После восстания в Сирии в 2011 г. многие ошибочно считали, что революционный порыв масс, которой так быстро смел Бен Али и Мубарака, быстро сметет и Асада. Даже после того, как сирийский президент продемонстрировал свою способность к сопротивлению, сложилось столь же неверное представление, что трагедия Сирии не перешагнет ее границ. Миллионы беженцев, хлынувших в соседние страны, а оттуда и в Европу, в скором времени показали всю близорукость этого представления. В тот же период в Ливии мы слишком часто принимали желаемое за действительное, полагаясь на способность и готовность наших ближайших европейских союзников действовать без поддержки США и совершенно не понимая, как трудно будет создать хоть какое-то подобие политического порядка в обществе, которое Каддафи буквально раздел догола, лишив системы современных институтов власти.
Особенно трудно было вообразить темпы, с которыми развивались события в России после окончания холодной войны. Пределы американо-российского партнерства и взаимодействия стали видны уже во времена Ельцина, но мы по-прежнему полагали, что у Москвы практически нет другой альтернативы, кроме принятия, пускай и с неохотой, предлагаемой ей второстепенной роли в Европе. Расширение НАТО происходило на автопилоте и рассматривалось как данность американской политики еще долгое время после того, как пришло время пересмотреть его фундаментальные принципы. Обязательства, первоначально отражавшие наши интересы, превратились в пустой звук, двери НАТО были взломаны и открыты для Грузии и Украины. Путин счел это пересечением последней ярко-красной линии – как, впрочем, это сделал бы любой другой возможный российский лидер. Режим Путина, годами питавшийся высокими ценами на энергоносители и, на первом этапе, чувством уязвленной национальной гордости, резко качнулся назад. Но даже после беззастенчивой аннексии Крыма было трудно предположить, что Путин будет продолжать сводить с нами счеты вплоть до систематических попыток повлиять на американские президентские выборы 2016 г.

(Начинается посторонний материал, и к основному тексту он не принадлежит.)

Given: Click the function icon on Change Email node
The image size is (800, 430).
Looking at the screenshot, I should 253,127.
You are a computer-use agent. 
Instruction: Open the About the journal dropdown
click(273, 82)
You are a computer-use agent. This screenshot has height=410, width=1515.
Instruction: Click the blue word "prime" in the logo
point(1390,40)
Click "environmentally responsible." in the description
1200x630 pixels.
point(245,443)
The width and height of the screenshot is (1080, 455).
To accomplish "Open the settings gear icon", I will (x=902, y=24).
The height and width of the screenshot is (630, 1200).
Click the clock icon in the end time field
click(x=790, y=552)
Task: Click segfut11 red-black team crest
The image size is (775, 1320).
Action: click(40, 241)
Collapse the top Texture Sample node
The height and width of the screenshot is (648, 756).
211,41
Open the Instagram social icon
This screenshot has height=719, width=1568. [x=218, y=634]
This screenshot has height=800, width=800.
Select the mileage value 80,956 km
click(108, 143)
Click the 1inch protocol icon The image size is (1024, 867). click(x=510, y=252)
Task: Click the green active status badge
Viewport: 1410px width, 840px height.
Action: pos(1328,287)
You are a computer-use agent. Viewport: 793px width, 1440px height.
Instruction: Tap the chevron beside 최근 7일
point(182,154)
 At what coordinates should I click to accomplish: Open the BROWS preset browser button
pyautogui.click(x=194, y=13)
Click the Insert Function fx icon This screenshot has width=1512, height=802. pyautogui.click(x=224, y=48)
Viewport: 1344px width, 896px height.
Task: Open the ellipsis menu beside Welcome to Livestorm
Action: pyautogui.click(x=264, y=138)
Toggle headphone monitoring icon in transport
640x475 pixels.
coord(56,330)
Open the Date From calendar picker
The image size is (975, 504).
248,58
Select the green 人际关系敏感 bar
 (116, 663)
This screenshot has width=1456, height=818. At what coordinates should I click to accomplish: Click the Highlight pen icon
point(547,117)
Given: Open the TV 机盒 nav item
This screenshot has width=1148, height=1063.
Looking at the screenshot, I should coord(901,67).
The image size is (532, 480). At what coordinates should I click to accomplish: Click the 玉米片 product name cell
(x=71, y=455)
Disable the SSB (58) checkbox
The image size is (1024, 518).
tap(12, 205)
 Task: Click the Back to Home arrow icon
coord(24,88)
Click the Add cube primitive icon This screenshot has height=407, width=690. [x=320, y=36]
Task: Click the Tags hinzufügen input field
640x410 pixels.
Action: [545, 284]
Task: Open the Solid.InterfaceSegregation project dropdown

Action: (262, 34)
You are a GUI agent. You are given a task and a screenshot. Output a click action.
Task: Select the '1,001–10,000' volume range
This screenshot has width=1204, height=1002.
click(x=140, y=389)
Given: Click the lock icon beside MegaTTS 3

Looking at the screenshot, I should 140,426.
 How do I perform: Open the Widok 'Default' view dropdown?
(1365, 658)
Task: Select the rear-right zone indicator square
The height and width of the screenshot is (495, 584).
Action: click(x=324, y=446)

Ясновидение – дар, о котором дипломаты могут только мечтать, но тем важнее тщательно анализировать исходные предпосылки. Используя знание истории и профессионального опыта, дипломаты должны научиться мыслить нешаблонно и всегда быть готовыми пересмотреть сложившиеся представления. Мудрость, умение искать компромиссы и соблюдение дисциплины остаются важнейшими профессиональными качествами дипломата.
* * *
В современном мире цифровых коммуникаций и виртуального общения по-прежнему ничто не заменит старомодных человеческих отношений – ни деловых, ни романтических, ни дипломатических. Способность строить отношения с людьми, преодолевая, по словам легендарного журналиста CBS Эдварда Мерроу, «последние три фута, главное звено в цепочке международных коммуникаций», остается основой эффективной дипломатии.